----- RECORDS FOR THIS EXERCISE -----

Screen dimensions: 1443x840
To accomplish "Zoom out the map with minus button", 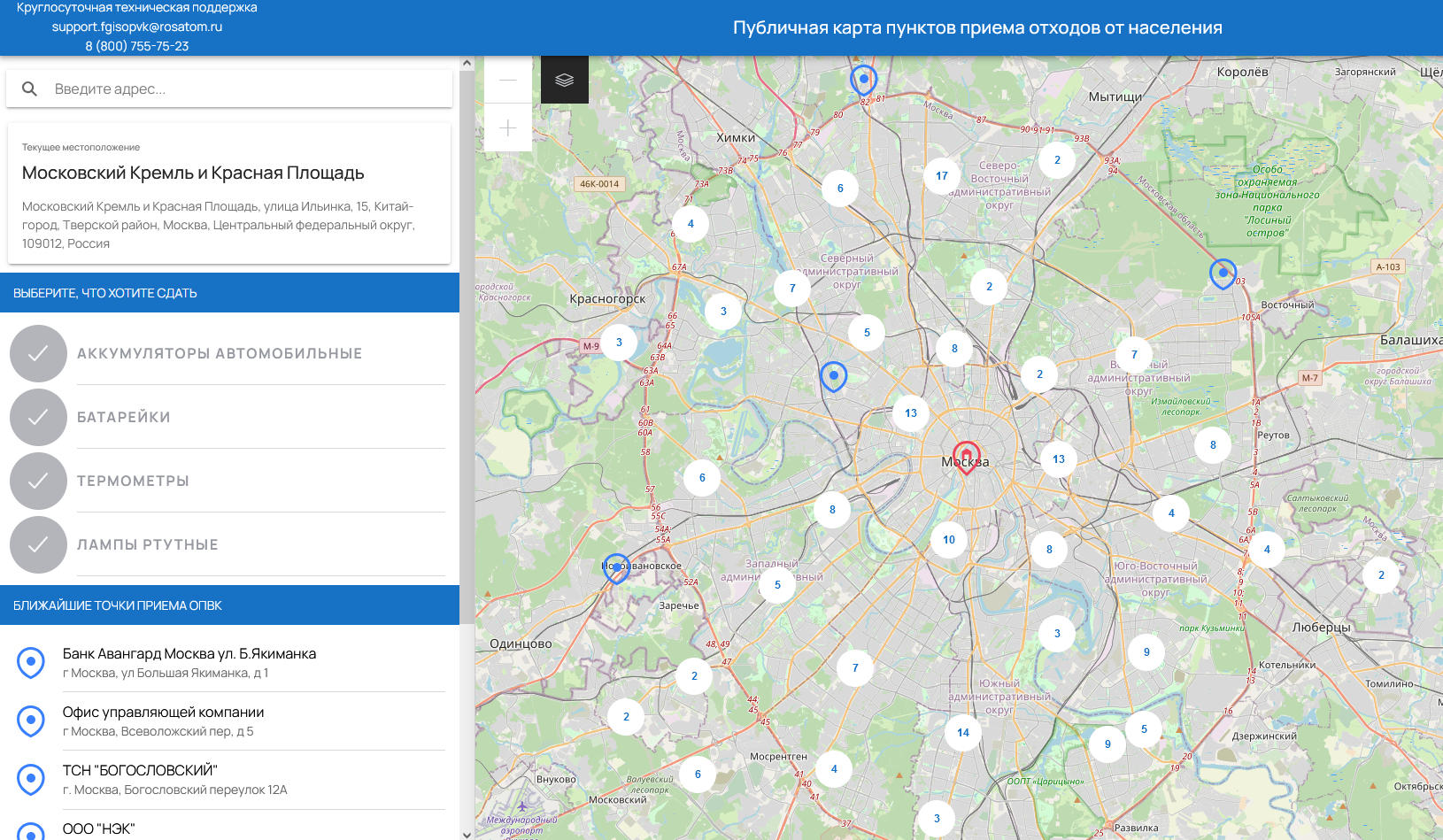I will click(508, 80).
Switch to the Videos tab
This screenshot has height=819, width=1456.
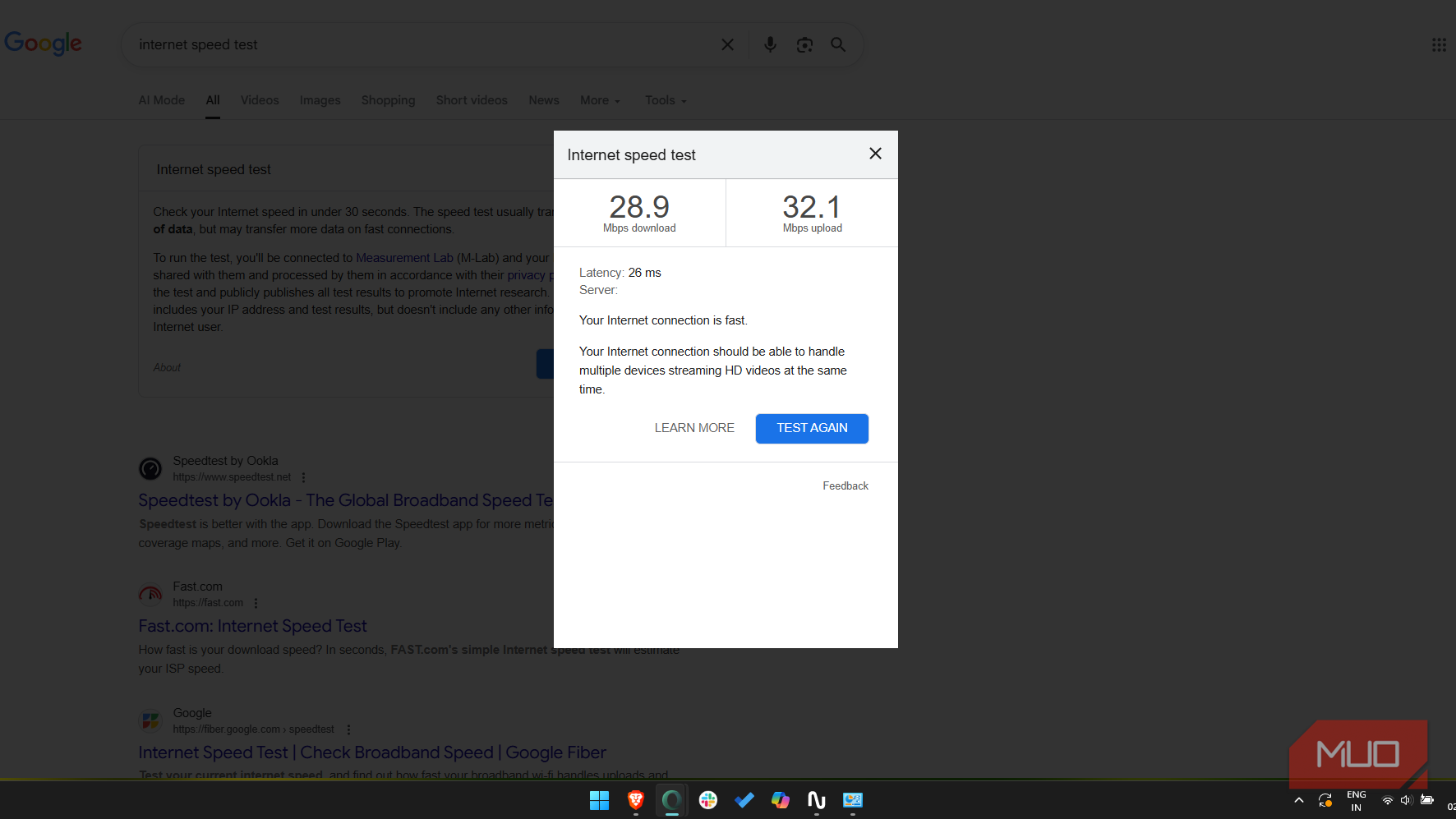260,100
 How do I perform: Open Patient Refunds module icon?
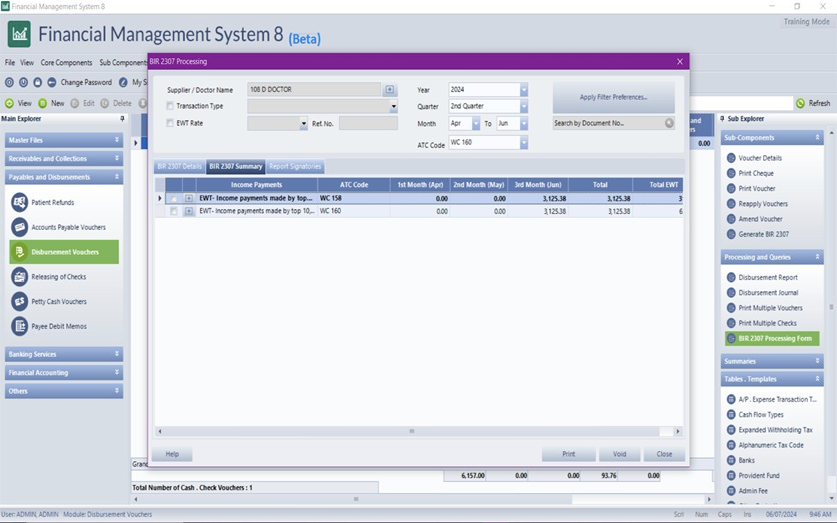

-----

▸ **EXERCISE PROMPT**
Reproduce nothing but the lines that run from the line containing "This screenshot has height=819, width=1456." through the last line of the records, inclusive. Omit the pictures.

▸ **REPLY**
This screenshot has height=819, width=1456.
260,100
 How do I perform: Open Patient Refunds module icon?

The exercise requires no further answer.